> How to complete this task
From the line that contains "Image resolution: width=958" to the end of the entries, copy each line exactly, though the pictures stay out.

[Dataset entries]
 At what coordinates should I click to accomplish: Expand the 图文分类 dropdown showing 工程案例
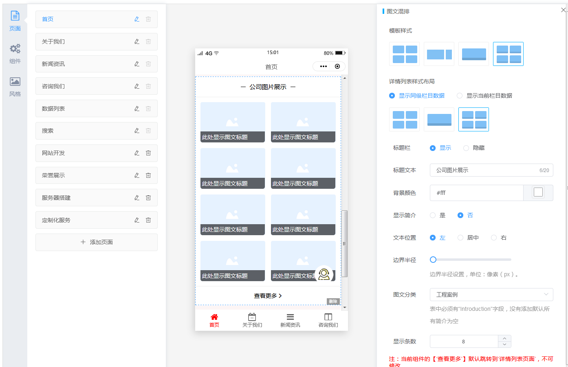pos(491,295)
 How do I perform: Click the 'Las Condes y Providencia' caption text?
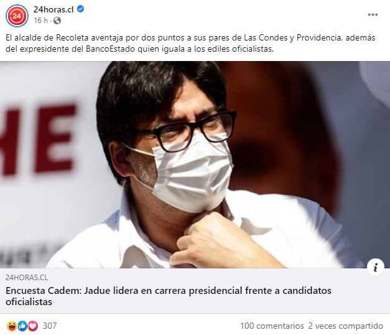292,37
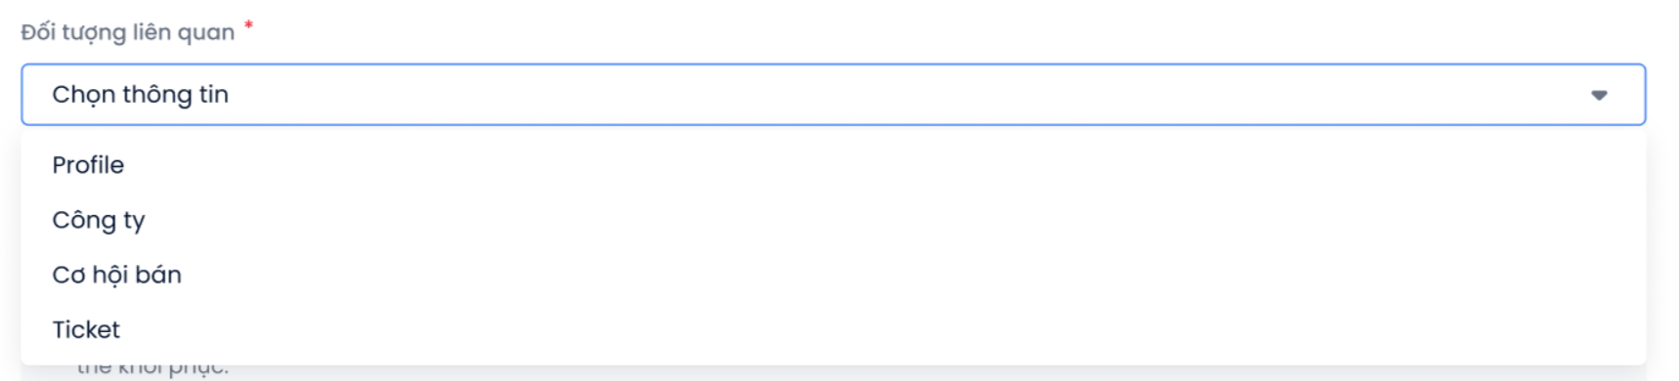Image resolution: width=1679 pixels, height=381 pixels.
Task: Click the Đối tượng liên quan label
Action: tap(128, 32)
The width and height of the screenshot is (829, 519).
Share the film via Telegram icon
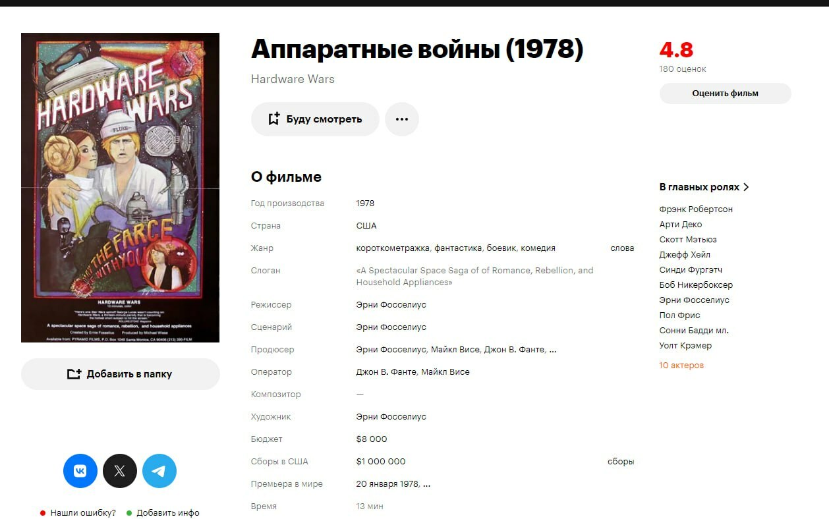click(159, 471)
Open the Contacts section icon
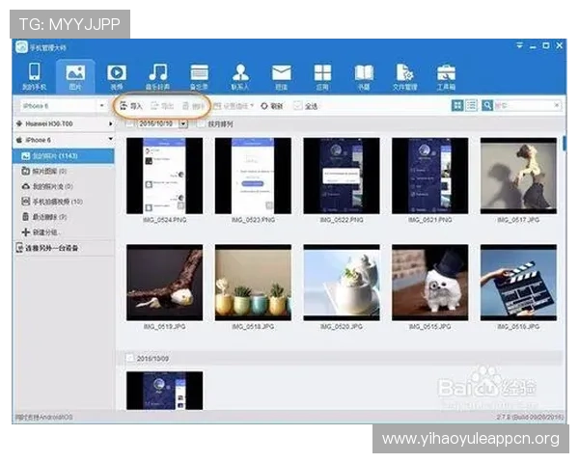Image resolution: width=579 pixels, height=463 pixels. coord(240,75)
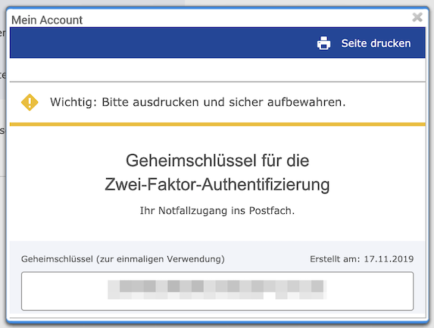Click the empty strip below the blue bar
This screenshot has height=328, width=434.
click(217, 70)
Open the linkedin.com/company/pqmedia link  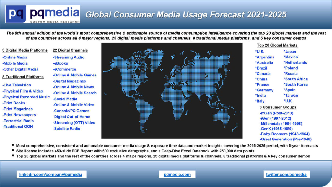tap(51, 175)

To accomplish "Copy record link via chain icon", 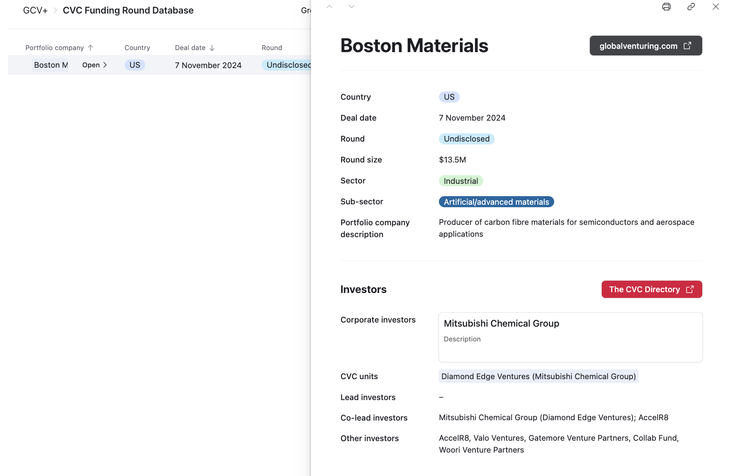I will coord(691,7).
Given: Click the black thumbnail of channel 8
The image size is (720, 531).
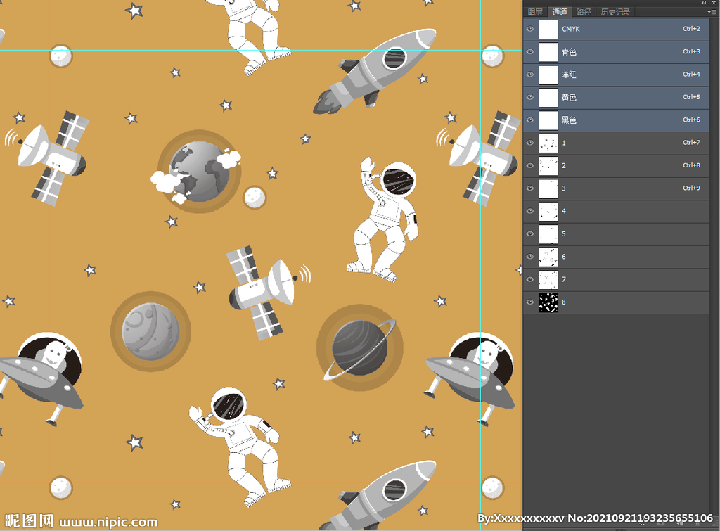Looking at the screenshot, I should (548, 302).
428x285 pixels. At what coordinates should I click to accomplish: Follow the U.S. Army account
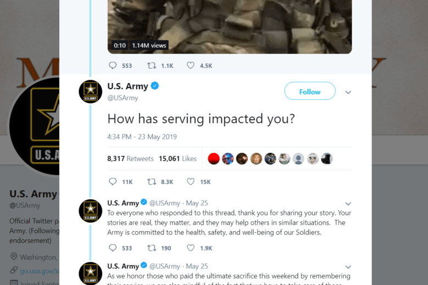coord(309,92)
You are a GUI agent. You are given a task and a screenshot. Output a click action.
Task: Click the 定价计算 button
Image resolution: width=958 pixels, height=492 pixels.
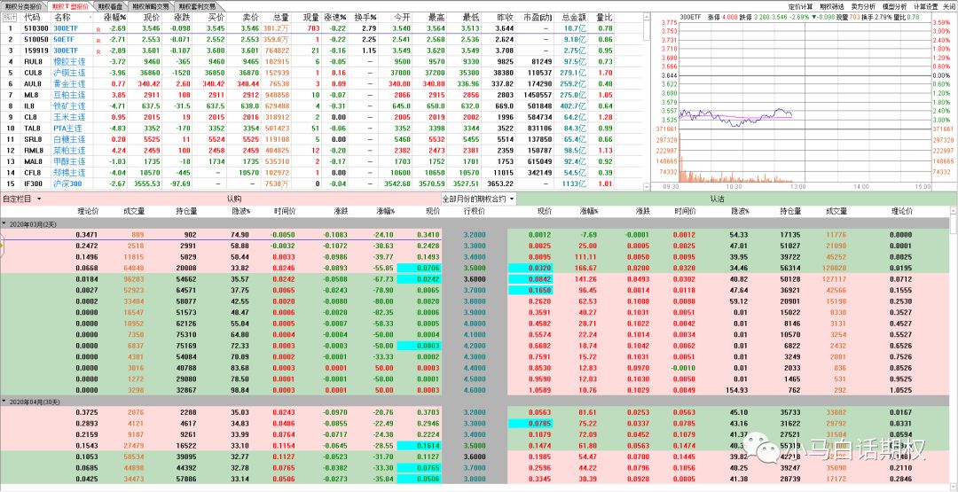(x=801, y=5)
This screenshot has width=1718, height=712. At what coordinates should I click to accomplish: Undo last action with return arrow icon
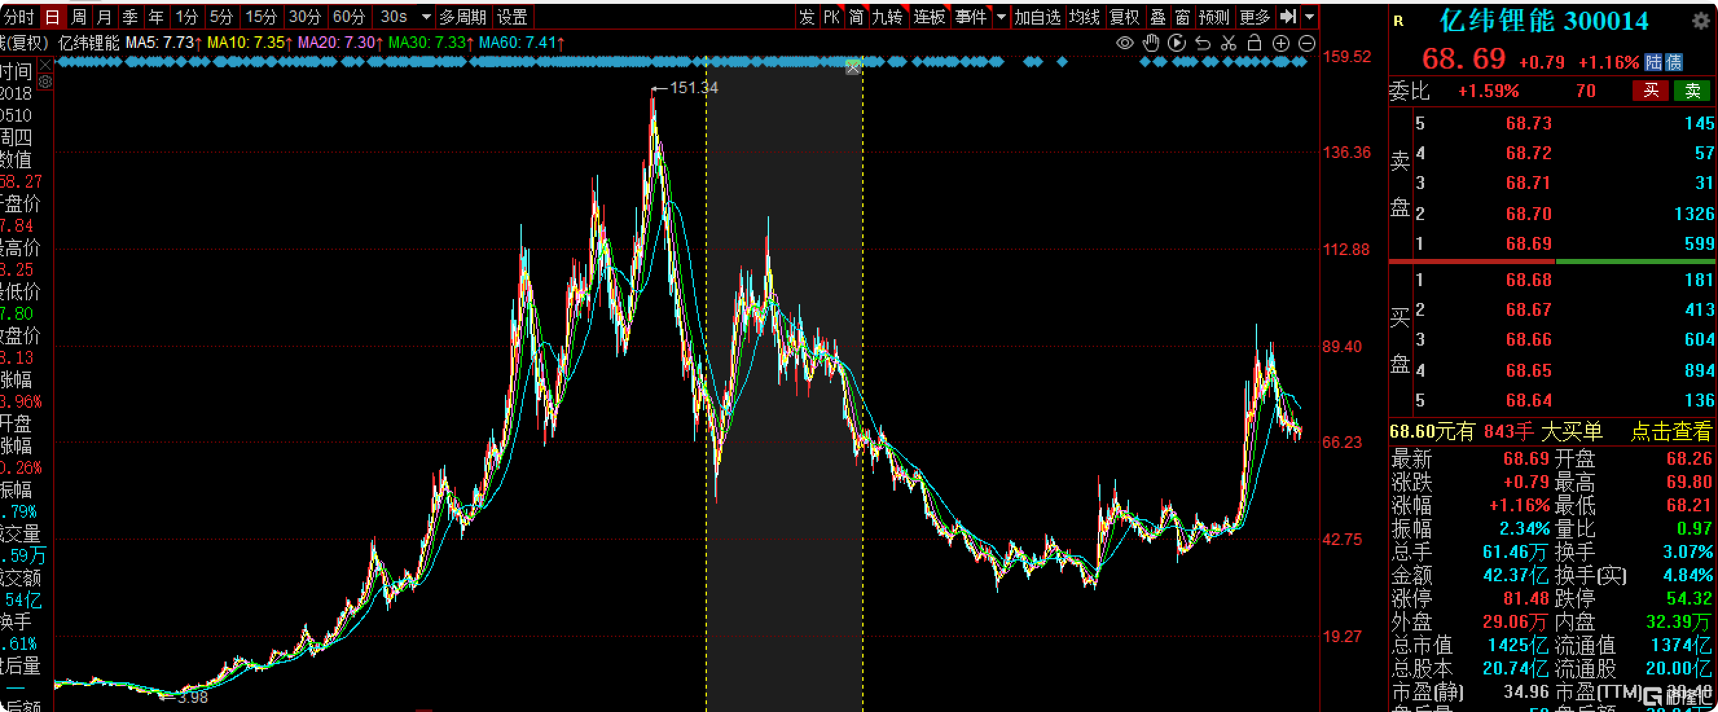pos(1202,43)
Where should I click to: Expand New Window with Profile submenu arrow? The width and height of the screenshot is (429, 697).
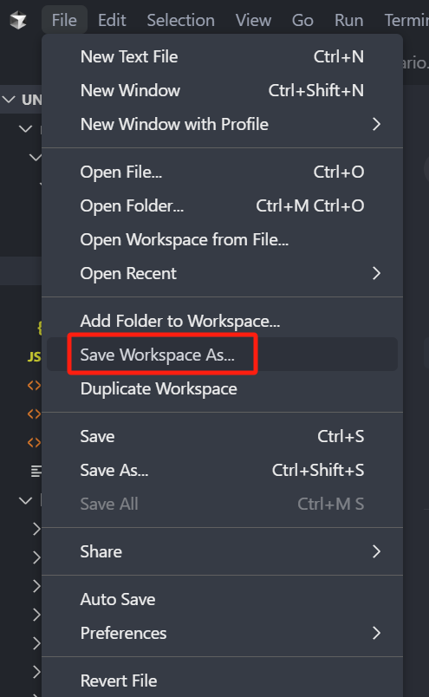point(376,125)
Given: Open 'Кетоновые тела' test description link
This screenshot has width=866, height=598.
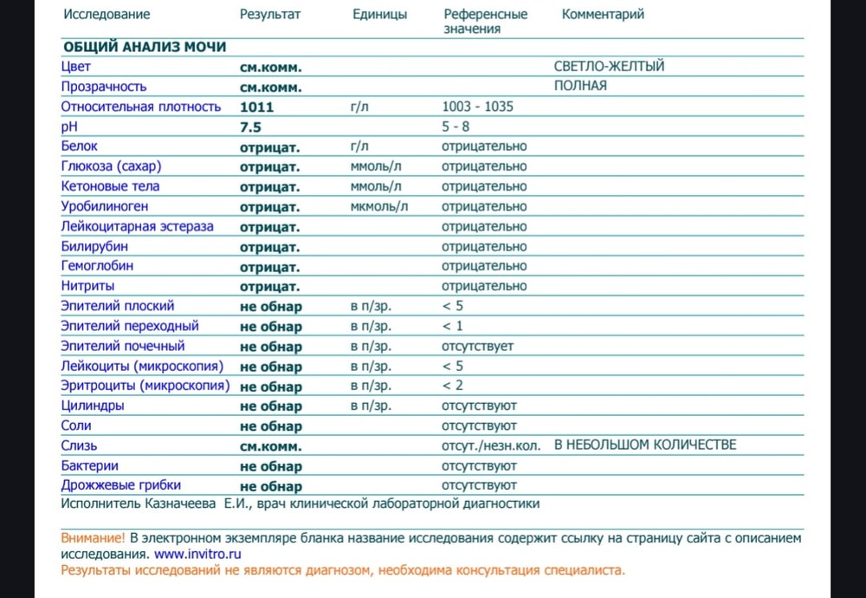Looking at the screenshot, I should point(110,186).
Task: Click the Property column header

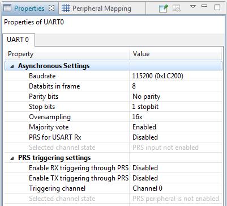Action: 67,54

> Solved problem
Image resolution: width=958 pixels, height=492 pixels.
(x=801, y=5)
This screenshot has width=1718, height=712. At what coordinates should I click to accomplish: Undo last action with return arrow icon
pos(1202,43)
Where should I click to: Expand New Window with Profile submenu arrow? The width and height of the screenshot is (429, 697).
point(376,125)
Given: Open 'Кетоновые тела' test description link
This screenshot has width=866, height=598.
Looking at the screenshot, I should point(110,186).
Task: Click the Property column header

Action: 67,54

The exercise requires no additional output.